The expected result is an exact copy of the lines from the one holding "The image size is (620, 496)." to the last line of the material, with pictures removed and nothing added.

*** Opening of Data extract ***

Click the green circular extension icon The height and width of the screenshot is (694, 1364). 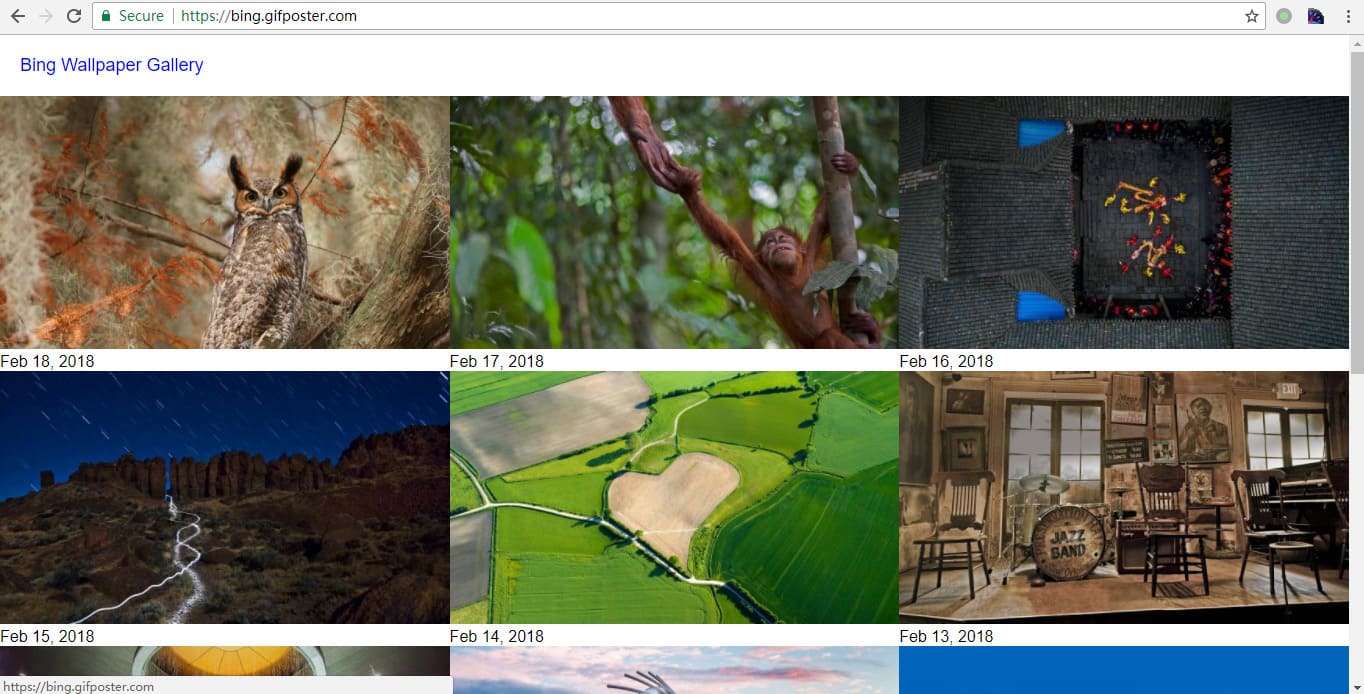pyautogui.click(x=1283, y=16)
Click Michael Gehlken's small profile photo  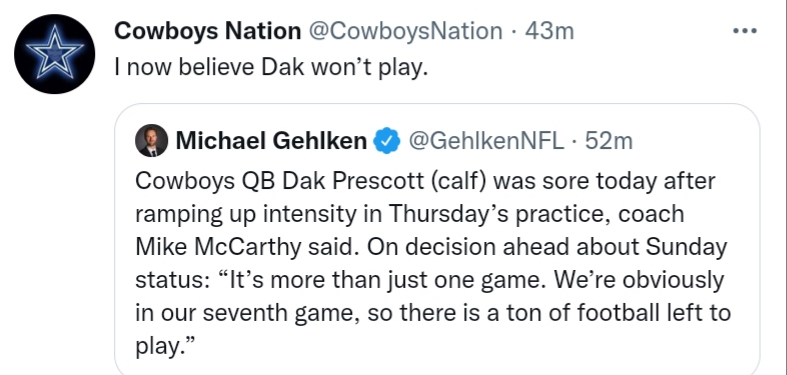pos(152,141)
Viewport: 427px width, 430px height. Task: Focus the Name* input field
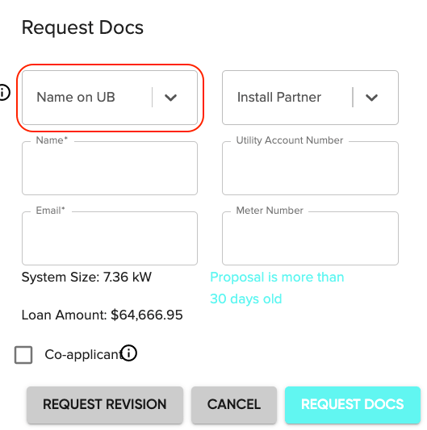tap(110, 168)
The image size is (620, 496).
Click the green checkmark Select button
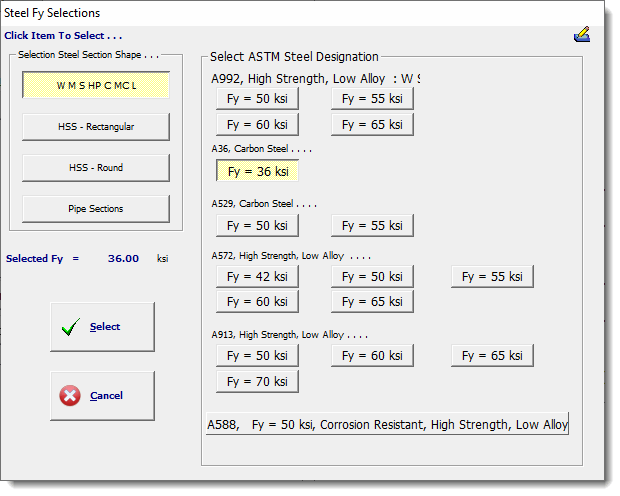tap(102, 327)
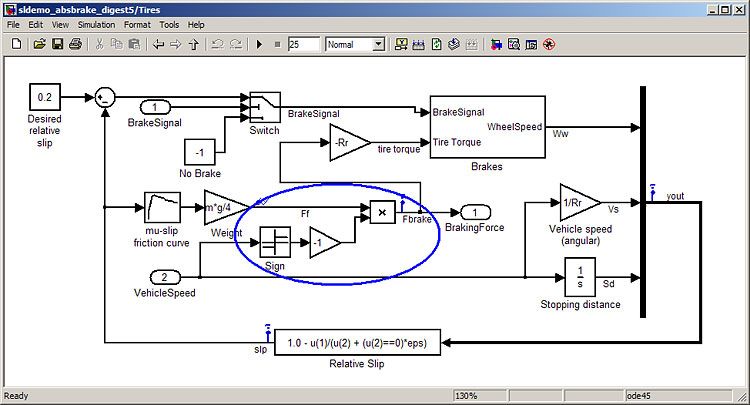Click the mu-slip friction curve block
Screen dimensions: 750x405
[x=161, y=208]
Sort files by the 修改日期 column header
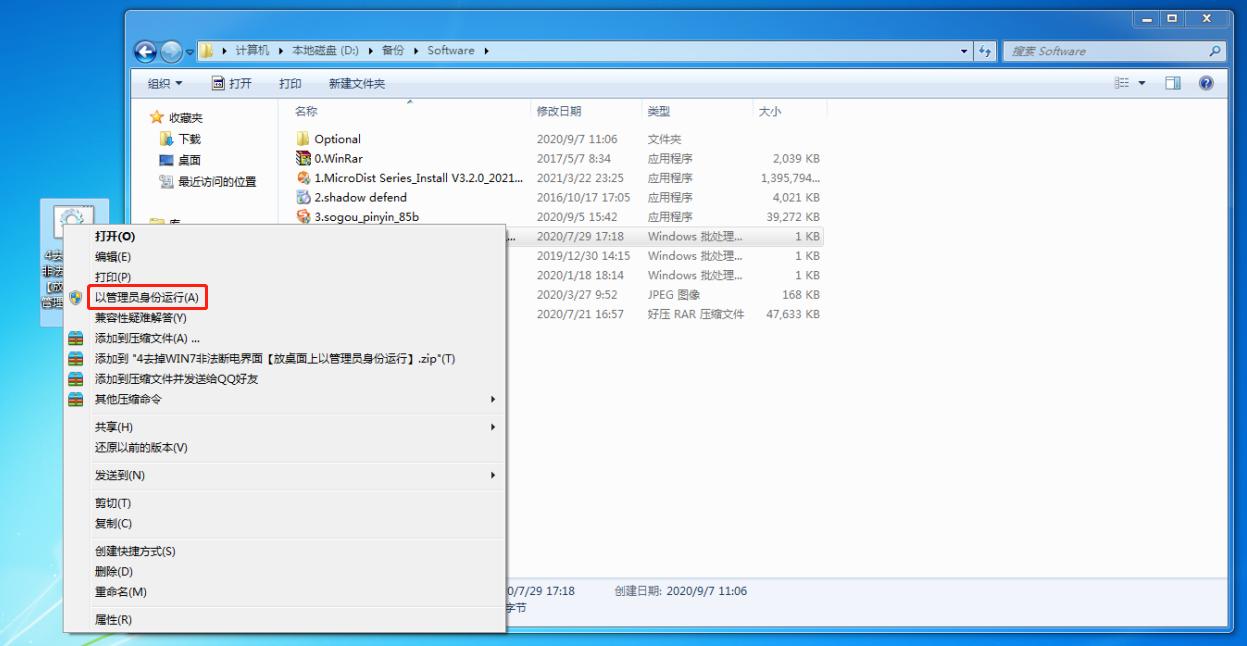1247x646 pixels. click(559, 111)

*** Close of Data extract ***

# Written answer:
The image size is (620, 496).
Click the green checkmark Select button
tap(102, 327)
Click the mu-slip friction curve block
Screen dimensions: 750x405
[x=161, y=208]
Sort files by the 修改日期 column header
1247x646 pixels. click(559, 111)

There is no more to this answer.